El sargento descargó la porra sobre uno de los alborotadores y los demás le observaron unos instantes mientras penetraba en el escaparate propinando un puntapié a un sudoroso joven sin camisa que trataba de cargar con una cama grande, con cabecera y todo, ayudado por otro muchacho. Llegaron entonces los otros diez policías y empezaron a descargar porrazos y a gritar. Al ser arrojado al suelo cuajado de vidrios de la tienda, por un enorme mulato con una camiseta ensangrentada, Serge vio acercarse desde el fondo de la tienda a unos diez hombres arrojando botellas y, tendido sobre los vidrios rotos que le estaban hiriendo las manos, se preguntó cuántas botellas de bebidas alcohólicas debían constituir el poderoso arsenal de proyectiles de que parecían disponer todos los negros de Watts. En aquel momento de locura, se le ocurrió pensar que los mexicanos no beben tanto y que en Hollenbeck no podría haber tantas botellas esparcidas. Se produjo un disparo y el negro que ya se había levantado echó a correr y Jenkins, empuñando la escopeta, hizo cuatro disparos en dirección a la parte de atrás de la tienda. Al levantar los ojos, ensordecido por las explosiones que se habían producido a unos treinta centímetros de sus oídos, Serge advirtió la presencia de los refuerzos negros, los diez tendidos sobre el suelo, pero entonces se levantó uno, después otro y otro y, en pocos segundos, nueve de ellos cruzaron corriendo el devastado aparcamiento. Los alborotado; es de la calle estaban gritando, soltaban el botín y echaban a correr.

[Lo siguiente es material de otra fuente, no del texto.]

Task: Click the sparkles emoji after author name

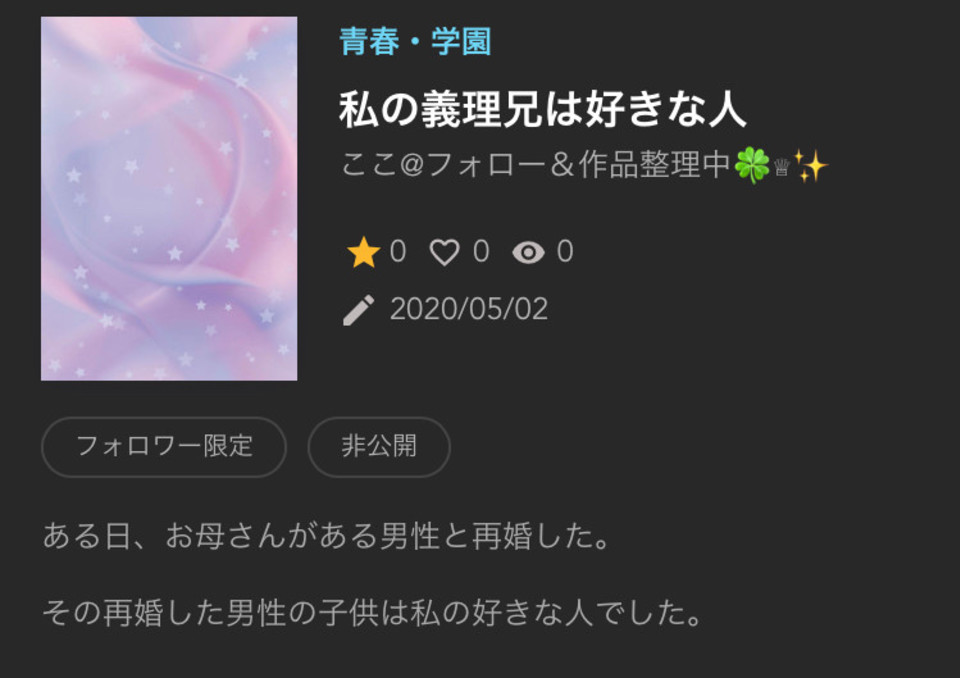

– Debo haber disparado alto -dijo Jenkins y Serge vio la huella del proyectil a algo más de dos metros de altura en la pared posterior. Oyeron gritos y vieron a un canoso negro desdentado y agarrándose el tobillo que le sangraba profundamente. Intentó levantarse, cayó y se derrumbó junto a una cama grande dorada. Se arrastró debajo de la misma y encogió las piernas.

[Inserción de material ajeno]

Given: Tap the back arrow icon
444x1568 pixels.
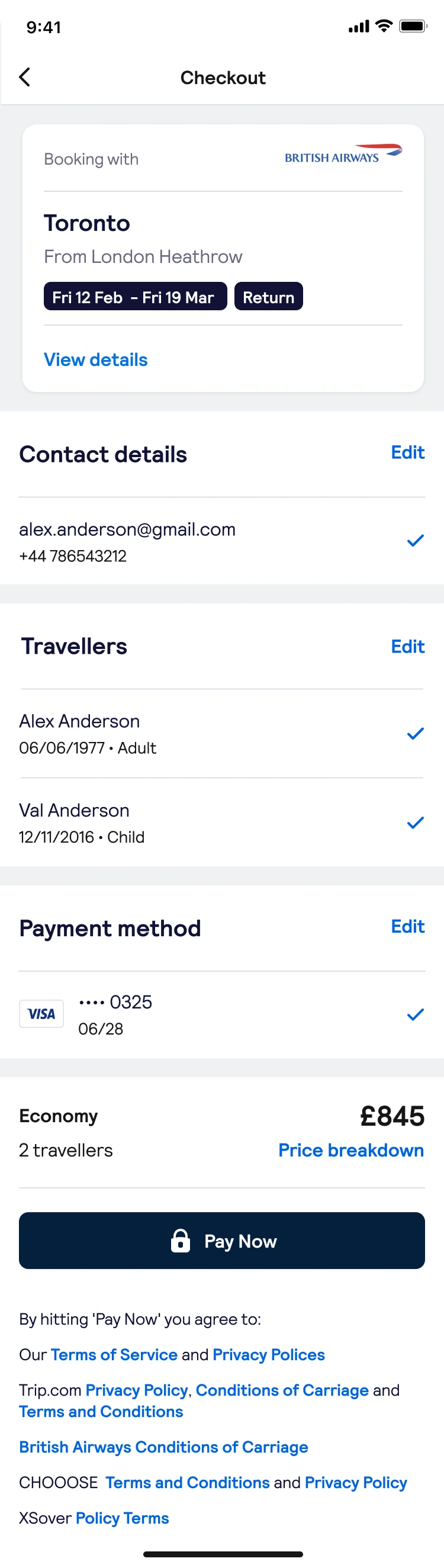Looking at the screenshot, I should pyautogui.click(x=24, y=78).
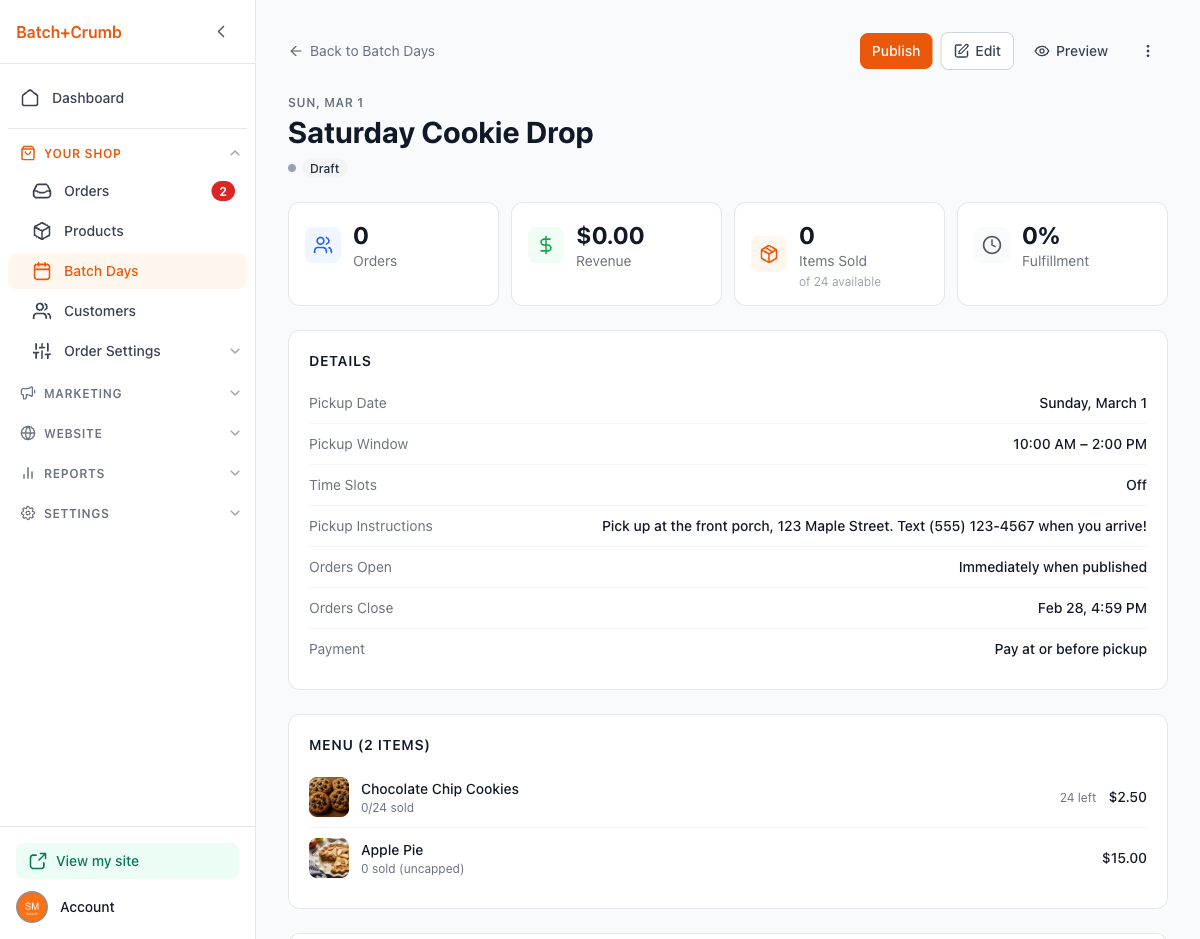The height and width of the screenshot is (939, 1200).
Task: Collapse the Your Shop section
Action: coord(235,153)
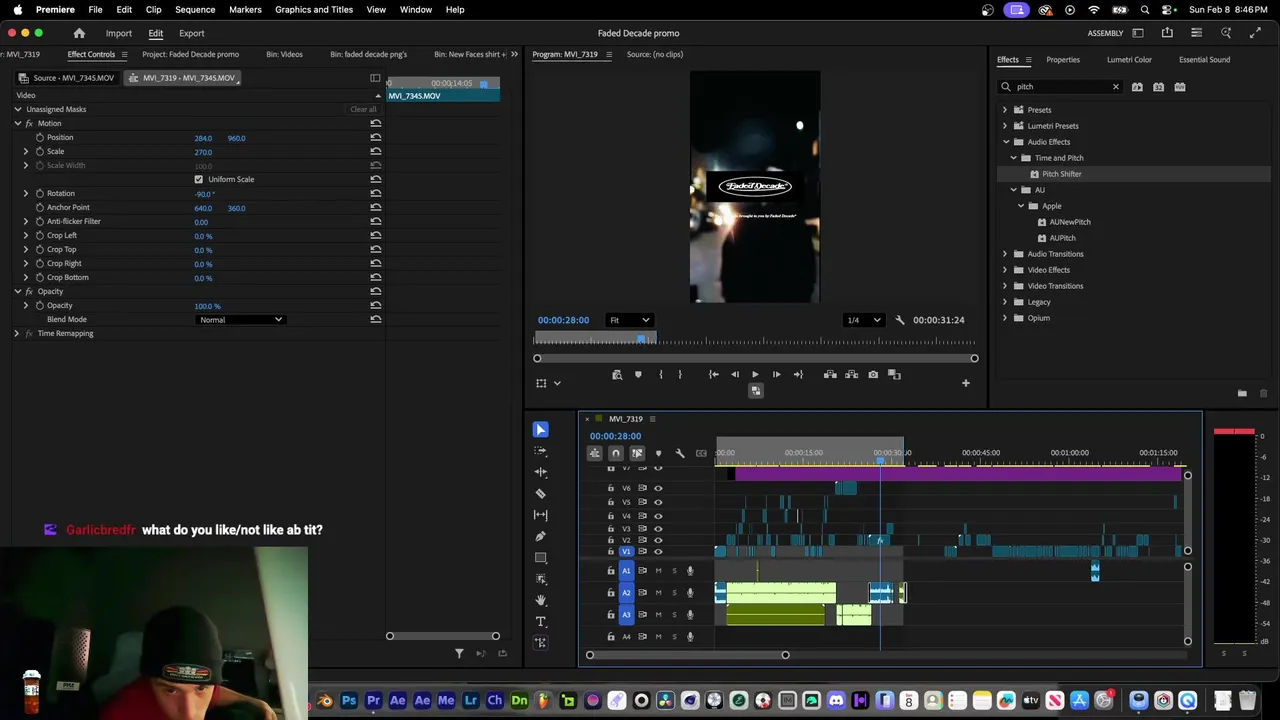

– Se han marchado -dijo el sargento asombrado -. ¡Hace un momento se estaban acercando a nosotros como hormigas y ahora se han marchado!

– Yo no quería disparar -dijo Jenkins -. Pero uno de ellos disparó primero. Vi el resplandor y lo escuché. Y disparé para contestarle.

– No te preocupes -dijo el sargento-. ¡Maldita sea! Se han marchado. ¿Por qué demonios no empezaríamos a disparar dos noches antes? ¡Maldita sea! ¡Da buen resultado!

Diez minutos más tarde, se dirigían al Hospital General y los gemidos del negro le estaban atacando los nervios a Serge. Miró a Peters sentado junto a la portezuela del coche con el casco sobre el asiento y el ralo cabello pegajoso de sudor observando la radio que había aumentado de intensidad mientras se dirigían velozmente hacia el Norte por la carretera de Harbor. El cielo aparecía ahora oscuro en tres direcciones porque los incendios se estaban extendiendo hacia el Norte.

– Llegaremos enseguida -dijo Serge -. ¿No puede dejar de quejarse un poco?

– Me duele -dijo el viejo que movía y se estrujaba la rodilla a unos dieciséis centímetros de la húmeda herida que parecía que Jenkins no deseaba mirar.

– Llegaremos enseguida -dijo Serge y se alegró de que hubiera sido Jenkins quien hubiera disparado porque Jenkins era su compañero y ahora le retendrían en la sección de la policía del Hospital General y ello significaba que tendrían que estar alejados de las calles una o dos horas. Experimentó la necesidad de escapar y de ordenar sus pensamientos que habían empezado a preocuparle porque la furia ciega hubiera podido matarle allí afuera.